La fine del proprio viaggio ha modificato la vita altrui, nel presente un segreto da condividere e segreti da non svelare, perché nessuno si conserva così come è e nulla è compiuto perfettamente.
Forse semplici storie da attraversare, esperienze da cui prendere o allontanarsi, alcune continueranno a vivere nella propria memoria, per sempre, insieme ad oggetti smarriti che ci hanno consegnato altro.
Oggi il protagonista vive una nuova forma di grazia, la pittura come sussistenza, un ritorno alle origini, una scelta precisa nata da ciò che è andato distrutto. Sta a lui farne tesoro, non trascinando la propria vita in un dubbio poco edificante perché essa si rinnova continuamente, alcune cose perse per sempre e continuando a raccontare una storia, accaduta veramente…
“ Metafore che si trasformano “ riabbraccia il Murakami più noto, artista del dubbio, illustratore onirico, illusionista di mondi dissolti.
Apprezzabile il viaggio agli inferi del protagonista, ed il suo rapporto con Akikawa Marie, la ragazza del dipinto, un sentimento condiviso ed uno stato di affinità permanente che si nutre d’ altro.

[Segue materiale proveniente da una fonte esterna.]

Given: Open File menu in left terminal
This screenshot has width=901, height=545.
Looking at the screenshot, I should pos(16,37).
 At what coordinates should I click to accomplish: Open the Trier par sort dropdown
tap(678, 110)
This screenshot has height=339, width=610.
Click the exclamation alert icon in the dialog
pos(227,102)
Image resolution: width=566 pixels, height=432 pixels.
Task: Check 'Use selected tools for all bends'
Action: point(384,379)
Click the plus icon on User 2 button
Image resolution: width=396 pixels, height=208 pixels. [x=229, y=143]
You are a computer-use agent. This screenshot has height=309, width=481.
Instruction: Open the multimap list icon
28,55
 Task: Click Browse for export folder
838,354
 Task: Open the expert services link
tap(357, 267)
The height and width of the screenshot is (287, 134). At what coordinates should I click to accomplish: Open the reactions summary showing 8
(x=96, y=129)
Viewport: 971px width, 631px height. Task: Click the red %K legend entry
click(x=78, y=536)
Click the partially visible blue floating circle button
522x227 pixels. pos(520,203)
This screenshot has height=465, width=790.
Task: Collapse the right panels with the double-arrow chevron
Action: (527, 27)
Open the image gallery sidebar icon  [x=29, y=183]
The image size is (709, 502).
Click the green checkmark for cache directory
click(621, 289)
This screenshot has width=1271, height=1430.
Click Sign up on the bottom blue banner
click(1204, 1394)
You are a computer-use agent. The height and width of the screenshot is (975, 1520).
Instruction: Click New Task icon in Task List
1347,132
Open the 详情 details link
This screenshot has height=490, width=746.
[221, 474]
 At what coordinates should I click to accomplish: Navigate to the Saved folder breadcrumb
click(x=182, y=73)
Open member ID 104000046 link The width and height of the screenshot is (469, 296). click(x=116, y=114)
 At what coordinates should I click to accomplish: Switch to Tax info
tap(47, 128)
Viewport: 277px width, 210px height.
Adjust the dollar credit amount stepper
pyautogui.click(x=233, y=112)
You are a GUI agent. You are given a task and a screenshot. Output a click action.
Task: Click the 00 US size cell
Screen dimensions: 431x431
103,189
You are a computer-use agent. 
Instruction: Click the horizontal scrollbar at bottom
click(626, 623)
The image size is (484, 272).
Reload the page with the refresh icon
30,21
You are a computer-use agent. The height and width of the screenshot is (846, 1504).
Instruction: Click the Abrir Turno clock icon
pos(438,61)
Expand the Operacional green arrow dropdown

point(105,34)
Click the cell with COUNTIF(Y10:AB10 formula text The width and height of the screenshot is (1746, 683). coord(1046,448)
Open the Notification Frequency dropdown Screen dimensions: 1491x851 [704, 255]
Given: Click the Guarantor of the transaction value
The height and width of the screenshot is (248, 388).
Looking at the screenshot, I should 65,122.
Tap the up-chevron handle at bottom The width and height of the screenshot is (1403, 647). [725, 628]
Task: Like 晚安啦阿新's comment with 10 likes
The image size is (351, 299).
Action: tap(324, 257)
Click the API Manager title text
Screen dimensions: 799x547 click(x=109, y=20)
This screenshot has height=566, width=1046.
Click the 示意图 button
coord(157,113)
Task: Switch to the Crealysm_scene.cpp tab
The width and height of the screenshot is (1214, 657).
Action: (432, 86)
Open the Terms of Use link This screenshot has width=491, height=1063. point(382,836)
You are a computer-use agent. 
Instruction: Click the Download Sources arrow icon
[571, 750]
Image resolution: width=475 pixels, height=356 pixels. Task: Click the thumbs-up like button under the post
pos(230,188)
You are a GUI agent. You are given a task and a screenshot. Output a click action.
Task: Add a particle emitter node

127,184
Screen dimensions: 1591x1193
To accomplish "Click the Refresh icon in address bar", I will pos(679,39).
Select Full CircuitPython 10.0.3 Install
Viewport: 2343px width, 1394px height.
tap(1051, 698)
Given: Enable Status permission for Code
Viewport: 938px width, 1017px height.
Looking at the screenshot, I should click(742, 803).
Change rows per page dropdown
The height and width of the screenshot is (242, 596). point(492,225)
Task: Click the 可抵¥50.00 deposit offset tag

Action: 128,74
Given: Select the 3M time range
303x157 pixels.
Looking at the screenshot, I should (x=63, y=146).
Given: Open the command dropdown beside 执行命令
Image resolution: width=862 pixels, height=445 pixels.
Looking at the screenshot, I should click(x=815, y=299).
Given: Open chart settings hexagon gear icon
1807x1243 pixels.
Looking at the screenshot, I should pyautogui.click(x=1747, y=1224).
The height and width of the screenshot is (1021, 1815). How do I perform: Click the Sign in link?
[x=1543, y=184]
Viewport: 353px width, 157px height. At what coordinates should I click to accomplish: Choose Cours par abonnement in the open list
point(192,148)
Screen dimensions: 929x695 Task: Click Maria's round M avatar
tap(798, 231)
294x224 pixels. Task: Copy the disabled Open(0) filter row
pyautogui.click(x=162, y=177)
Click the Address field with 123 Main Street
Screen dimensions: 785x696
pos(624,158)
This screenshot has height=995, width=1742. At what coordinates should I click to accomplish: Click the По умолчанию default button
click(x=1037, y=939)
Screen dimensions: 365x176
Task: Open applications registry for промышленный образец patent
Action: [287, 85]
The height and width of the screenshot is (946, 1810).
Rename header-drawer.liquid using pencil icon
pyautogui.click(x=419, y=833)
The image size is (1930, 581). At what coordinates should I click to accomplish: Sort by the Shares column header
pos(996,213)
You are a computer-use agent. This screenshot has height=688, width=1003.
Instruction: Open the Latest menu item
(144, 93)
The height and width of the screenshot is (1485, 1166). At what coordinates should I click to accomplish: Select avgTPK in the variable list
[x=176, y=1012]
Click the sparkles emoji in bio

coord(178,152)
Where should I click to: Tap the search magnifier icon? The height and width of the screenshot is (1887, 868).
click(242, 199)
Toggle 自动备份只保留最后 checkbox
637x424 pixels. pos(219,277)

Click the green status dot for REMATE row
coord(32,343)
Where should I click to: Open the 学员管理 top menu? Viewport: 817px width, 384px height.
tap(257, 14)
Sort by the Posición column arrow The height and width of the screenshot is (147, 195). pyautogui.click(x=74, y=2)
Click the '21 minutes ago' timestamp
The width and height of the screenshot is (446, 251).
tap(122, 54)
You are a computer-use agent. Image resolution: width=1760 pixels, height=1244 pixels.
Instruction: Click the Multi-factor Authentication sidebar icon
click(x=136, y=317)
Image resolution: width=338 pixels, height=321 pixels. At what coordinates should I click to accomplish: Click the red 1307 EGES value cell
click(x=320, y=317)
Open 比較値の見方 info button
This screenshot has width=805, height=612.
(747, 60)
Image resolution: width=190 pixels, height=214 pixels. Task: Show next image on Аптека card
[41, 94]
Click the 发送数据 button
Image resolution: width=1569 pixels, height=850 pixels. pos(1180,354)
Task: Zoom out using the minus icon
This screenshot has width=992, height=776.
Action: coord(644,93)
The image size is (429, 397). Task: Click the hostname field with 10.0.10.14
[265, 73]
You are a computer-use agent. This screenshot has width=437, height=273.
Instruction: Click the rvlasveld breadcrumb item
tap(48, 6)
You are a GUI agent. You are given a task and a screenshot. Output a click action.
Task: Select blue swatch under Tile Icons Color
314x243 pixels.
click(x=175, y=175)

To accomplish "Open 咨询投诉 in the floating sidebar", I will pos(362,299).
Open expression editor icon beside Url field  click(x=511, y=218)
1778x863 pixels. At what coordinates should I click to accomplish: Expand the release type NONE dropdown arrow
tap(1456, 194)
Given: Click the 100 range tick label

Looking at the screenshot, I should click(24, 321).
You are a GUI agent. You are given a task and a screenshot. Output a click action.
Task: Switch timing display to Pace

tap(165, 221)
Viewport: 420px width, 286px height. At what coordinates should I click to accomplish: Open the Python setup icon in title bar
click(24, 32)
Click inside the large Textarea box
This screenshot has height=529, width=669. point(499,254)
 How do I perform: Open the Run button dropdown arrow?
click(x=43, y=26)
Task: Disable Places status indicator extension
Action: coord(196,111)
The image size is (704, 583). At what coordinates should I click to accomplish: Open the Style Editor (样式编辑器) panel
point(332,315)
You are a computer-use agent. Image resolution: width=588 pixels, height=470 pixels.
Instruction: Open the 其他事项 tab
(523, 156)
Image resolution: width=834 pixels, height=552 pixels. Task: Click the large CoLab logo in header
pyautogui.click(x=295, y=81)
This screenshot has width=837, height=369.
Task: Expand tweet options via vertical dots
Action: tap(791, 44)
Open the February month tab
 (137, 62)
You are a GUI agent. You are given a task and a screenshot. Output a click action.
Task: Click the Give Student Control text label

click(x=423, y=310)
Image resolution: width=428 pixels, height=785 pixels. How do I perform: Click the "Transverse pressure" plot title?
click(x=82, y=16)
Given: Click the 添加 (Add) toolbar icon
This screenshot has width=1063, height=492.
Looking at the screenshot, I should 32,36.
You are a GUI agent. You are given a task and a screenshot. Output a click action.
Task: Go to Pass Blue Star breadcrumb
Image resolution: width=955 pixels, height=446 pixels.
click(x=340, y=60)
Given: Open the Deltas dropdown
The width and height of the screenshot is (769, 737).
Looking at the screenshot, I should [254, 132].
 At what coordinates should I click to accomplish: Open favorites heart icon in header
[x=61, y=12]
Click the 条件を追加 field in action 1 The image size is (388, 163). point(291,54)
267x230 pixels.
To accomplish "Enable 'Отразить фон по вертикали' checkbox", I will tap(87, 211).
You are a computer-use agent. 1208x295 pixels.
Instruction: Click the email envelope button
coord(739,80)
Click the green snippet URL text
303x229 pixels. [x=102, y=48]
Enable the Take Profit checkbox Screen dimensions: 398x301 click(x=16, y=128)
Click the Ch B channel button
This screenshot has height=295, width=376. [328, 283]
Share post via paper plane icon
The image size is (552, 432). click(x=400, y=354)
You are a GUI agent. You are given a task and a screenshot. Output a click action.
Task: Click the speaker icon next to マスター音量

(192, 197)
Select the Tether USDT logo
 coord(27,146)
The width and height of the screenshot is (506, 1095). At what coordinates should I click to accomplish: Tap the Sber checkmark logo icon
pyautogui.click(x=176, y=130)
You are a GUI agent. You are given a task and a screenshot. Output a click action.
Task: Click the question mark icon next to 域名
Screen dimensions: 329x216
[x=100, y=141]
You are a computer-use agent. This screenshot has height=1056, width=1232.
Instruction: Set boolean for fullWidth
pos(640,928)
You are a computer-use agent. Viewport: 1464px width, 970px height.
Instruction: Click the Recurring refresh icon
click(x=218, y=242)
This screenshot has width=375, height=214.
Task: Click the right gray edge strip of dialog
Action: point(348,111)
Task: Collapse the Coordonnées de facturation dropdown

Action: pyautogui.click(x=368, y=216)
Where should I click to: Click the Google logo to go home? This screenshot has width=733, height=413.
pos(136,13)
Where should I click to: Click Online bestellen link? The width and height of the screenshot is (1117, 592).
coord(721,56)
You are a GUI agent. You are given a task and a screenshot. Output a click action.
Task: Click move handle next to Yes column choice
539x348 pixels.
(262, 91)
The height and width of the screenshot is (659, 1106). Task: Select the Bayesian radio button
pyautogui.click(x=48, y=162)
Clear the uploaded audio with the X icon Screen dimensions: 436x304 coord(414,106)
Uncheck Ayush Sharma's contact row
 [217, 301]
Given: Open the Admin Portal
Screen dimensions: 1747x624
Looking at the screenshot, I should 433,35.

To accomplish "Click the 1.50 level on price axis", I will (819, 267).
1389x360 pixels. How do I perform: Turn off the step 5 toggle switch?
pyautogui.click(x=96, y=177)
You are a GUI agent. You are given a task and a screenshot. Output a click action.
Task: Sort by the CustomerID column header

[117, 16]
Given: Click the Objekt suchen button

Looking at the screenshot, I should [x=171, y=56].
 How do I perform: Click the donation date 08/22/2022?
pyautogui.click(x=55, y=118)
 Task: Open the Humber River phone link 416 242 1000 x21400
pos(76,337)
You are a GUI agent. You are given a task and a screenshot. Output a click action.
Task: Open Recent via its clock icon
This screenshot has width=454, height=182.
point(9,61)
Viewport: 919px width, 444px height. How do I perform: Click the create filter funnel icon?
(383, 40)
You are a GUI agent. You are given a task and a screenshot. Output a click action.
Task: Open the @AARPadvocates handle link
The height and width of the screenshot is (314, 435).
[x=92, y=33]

L’ universo dell’ autore si muove su piani sovrapposti, tra domande insolute, risposte inaccessibili, una fragilità di fondo.
Ed è proprio questo sconfinato spazio frammentario, fantasioso, misterioso, onirico ad esprimerne l’ essenza, altrimenti poco includente, una quotidianità apparentemente ovvia e lontana da qualsiasi forma di arte e ricerca definente, oggi finalmente significante in una rinnovata percezione di se’ e del mondo.